▼▼▼

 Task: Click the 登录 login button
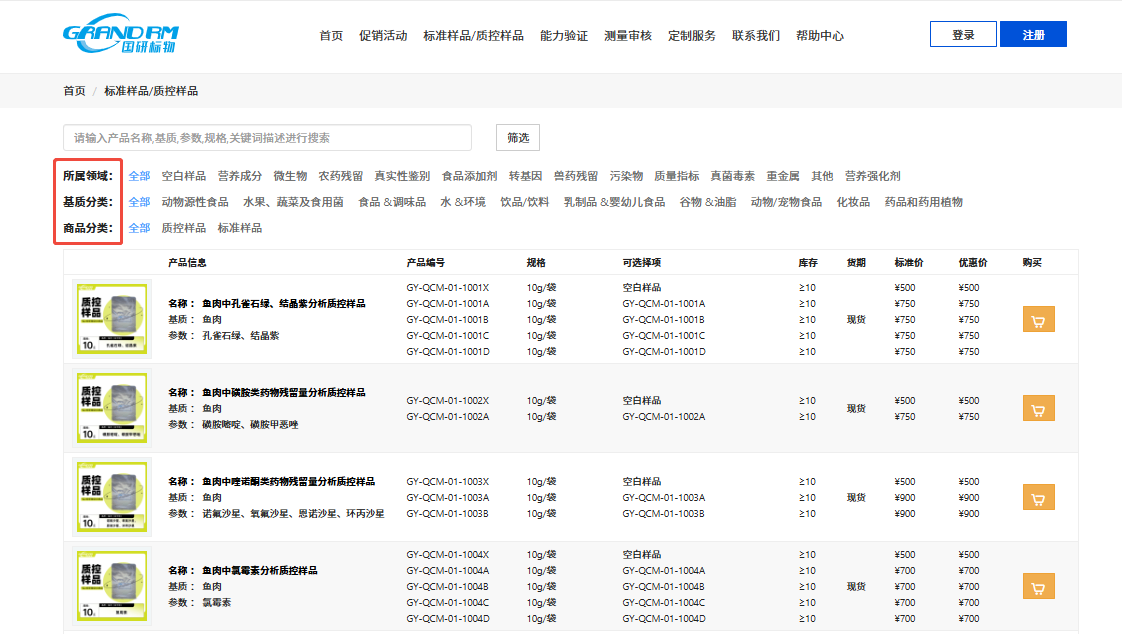pyautogui.click(x=963, y=35)
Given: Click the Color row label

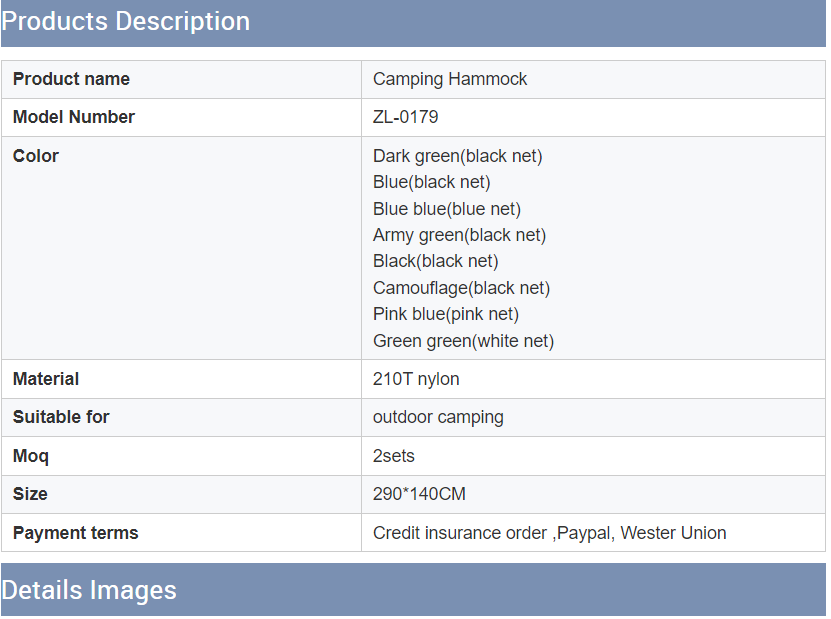Looking at the screenshot, I should 36,156.
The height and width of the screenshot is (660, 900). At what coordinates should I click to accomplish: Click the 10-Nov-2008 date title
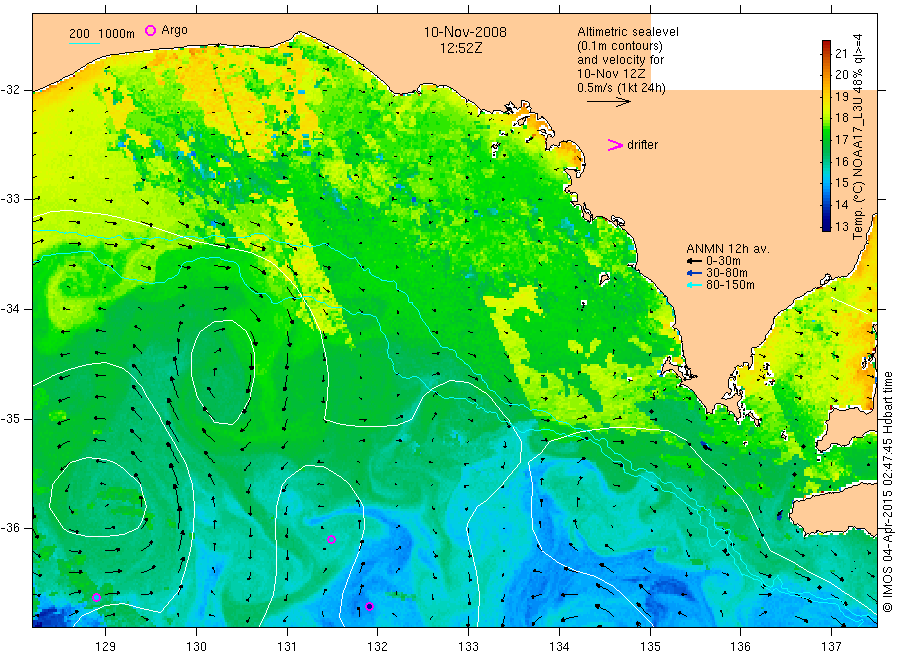pos(465,32)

▲▲▲

> [REQUIRED WORK] Beginning with the line that contains "Given: Click the Color row label", write out every line through the last one in the records, exactly and without pictures.

> [TASK OUTPUT]
Given: Click the Color row label

Looking at the screenshot, I should 36,156.
The height and width of the screenshot is (660, 900). At what coordinates should I click to accomplish: Click the 10-Nov-2008 date title
pos(465,32)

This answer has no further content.